Copy the lines below verbatim, but only from the line containing "Click the Accueil home icon in the sidebar" through the end of the data.

DATASET RECORDS section start

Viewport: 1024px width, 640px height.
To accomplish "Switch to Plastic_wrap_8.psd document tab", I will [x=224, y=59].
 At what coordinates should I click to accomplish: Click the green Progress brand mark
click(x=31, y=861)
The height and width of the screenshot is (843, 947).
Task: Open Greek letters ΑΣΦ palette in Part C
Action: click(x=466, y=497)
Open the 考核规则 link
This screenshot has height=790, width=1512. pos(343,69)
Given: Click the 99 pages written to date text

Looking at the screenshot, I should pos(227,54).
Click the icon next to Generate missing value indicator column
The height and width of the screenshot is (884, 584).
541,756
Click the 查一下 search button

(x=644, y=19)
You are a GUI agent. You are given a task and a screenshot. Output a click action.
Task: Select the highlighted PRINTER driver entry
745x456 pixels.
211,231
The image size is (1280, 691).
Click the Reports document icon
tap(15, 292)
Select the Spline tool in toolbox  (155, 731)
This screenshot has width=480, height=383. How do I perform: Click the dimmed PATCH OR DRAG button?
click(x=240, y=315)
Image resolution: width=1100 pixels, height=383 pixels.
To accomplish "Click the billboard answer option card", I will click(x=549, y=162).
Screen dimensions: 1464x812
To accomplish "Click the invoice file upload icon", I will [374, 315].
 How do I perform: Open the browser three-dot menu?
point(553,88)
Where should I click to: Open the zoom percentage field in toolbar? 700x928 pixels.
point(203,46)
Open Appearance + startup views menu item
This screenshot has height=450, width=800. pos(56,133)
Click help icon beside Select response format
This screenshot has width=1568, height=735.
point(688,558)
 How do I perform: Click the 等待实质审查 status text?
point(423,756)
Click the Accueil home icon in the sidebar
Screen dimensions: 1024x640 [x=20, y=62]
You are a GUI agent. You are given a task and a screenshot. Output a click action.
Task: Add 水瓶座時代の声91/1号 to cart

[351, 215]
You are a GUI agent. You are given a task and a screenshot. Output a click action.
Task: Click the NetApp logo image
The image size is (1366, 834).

DATASET RECORDS section end

#### [WRITTEN SOLUTION]
Click the Accueil home icon in the sidebar
Screen dimensions: 1024x640 [x=20, y=62]
You are a GUI agent. You are given a task and a screenshot. Output a click action.
Task: Add 水瓶座時代の声91/1号 to cart

[351, 215]
You are a GUI agent. You are given a task and a screenshot. Output a click action.
Task: Click the NetApp logo image
The image size is (1366, 834).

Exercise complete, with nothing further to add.